• **Directions for this task**: Locate every line in the records below that holds the word "agent" and return each one.

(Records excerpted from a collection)
================================

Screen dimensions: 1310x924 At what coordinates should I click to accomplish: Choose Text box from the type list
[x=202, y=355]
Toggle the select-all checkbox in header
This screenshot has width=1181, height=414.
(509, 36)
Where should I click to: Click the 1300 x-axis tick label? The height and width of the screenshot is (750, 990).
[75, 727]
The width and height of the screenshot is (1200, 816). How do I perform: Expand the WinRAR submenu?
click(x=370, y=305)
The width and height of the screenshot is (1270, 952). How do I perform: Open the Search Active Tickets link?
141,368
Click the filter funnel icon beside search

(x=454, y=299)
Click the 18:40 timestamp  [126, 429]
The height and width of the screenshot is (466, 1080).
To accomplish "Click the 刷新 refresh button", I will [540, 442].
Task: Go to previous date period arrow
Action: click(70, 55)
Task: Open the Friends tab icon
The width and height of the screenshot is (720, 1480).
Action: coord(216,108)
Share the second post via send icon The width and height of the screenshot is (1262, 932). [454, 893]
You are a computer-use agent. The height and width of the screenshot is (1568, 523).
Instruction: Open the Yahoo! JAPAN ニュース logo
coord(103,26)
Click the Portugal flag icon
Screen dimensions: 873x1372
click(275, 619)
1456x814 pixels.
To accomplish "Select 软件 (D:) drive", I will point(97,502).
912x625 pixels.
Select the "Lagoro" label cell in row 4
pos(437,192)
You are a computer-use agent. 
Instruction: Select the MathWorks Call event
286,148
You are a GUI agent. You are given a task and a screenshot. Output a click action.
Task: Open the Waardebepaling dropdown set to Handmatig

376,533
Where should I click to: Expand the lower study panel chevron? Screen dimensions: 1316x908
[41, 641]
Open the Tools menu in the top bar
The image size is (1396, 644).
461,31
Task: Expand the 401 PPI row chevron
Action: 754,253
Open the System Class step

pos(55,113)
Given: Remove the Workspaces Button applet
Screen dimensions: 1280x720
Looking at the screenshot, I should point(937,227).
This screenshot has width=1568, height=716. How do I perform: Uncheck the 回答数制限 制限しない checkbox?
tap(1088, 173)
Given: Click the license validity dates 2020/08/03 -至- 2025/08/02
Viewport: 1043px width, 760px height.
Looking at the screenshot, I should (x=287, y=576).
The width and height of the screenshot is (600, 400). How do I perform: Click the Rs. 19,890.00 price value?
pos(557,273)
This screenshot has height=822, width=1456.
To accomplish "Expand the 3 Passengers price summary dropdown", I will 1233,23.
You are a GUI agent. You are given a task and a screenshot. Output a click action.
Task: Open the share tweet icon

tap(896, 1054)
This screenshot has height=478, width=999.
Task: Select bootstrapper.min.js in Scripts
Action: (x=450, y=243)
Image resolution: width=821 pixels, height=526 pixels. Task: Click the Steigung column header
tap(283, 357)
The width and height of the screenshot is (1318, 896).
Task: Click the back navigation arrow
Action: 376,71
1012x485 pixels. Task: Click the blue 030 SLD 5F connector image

================================

• **Exercise output**:
You are a computer-use agent. The height and width of the screenshot is (1568, 523).
You are a computer-use agent. 
You are a GUI agent. You are given a task and a screenshot. Output a click action.
You are a GUI agent. You are given a task and a screenshot. Output a click action.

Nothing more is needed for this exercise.